■ **WHAT IS REQUIRED**
Format every line of the records below as a JSON list of strings, one string per line, and leave out the blank lines.
─── TASK INPUT ───
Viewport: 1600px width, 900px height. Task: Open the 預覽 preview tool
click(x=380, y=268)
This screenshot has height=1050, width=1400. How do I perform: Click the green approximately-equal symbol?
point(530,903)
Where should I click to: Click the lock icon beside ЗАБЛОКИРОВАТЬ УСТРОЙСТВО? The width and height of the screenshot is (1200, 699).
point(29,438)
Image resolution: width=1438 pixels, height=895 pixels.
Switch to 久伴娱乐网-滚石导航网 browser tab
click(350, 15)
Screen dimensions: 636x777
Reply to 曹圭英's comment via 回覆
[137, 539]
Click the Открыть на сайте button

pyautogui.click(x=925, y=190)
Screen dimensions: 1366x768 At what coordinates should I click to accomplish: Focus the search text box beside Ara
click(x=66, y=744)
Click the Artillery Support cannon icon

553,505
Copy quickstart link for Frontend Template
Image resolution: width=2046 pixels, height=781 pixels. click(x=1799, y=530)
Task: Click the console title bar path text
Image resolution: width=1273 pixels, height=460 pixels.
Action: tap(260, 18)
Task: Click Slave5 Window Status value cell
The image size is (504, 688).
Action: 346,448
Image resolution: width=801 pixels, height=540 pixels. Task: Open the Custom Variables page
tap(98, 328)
───
■ **TASK ANSWER**
[
  "Viewport: 1600px width, 900px height. Task: Open the 預覽 preview tool",
  "click(x=380, y=268)",
  "This screenshot has height=1050, width=1400. How do I perform: Click the green approximately-equal symbol?",
  "point(530,903)",
  "Where should I click to: Click the lock icon beside ЗАБЛОКИРОВАТЬ УСТРОЙСТВО? The width and height of the screenshot is (1200, 699).",
  "point(29,438)",
  "Image resolution: width=1438 pixels, height=895 pixels.",
  "Switch to 久伴娱乐网-滚石导航网 browser tab",
  "click(350, 15)",
  "Screen dimensions: 636x777",
  "Reply to 曹圭英's comment via 回覆",
  "[137, 539]",
  "Click the Открыть на сайте button",
  "pyautogui.click(x=925, y=190)",
  "Screen dimensions: 1366x768 At what coordinates should I click to accomplish: Focus the search text box beside Ara",
  "click(x=66, y=744)",
  "Click the Artillery Support cannon icon",
  "553,505",
  "Copy quickstart link for Frontend Template",
  "Image resolution: width=2046 pixels, height=781 pixels. click(x=1799, y=530)",
  "Task: Click the console title bar path text",
  "Image resolution: width=1273 pixels, height=460 pixels.",
  "Action: tap(260, 18)",
  "Task: Click Slave5 Window Status value cell",
  "The image size is (504, 688).",
  "Action: 346,448",
  "Image resolution: width=801 pixels, height=540 pixels. Task: Open the Custom Variables page",
  "tap(98, 328)"
]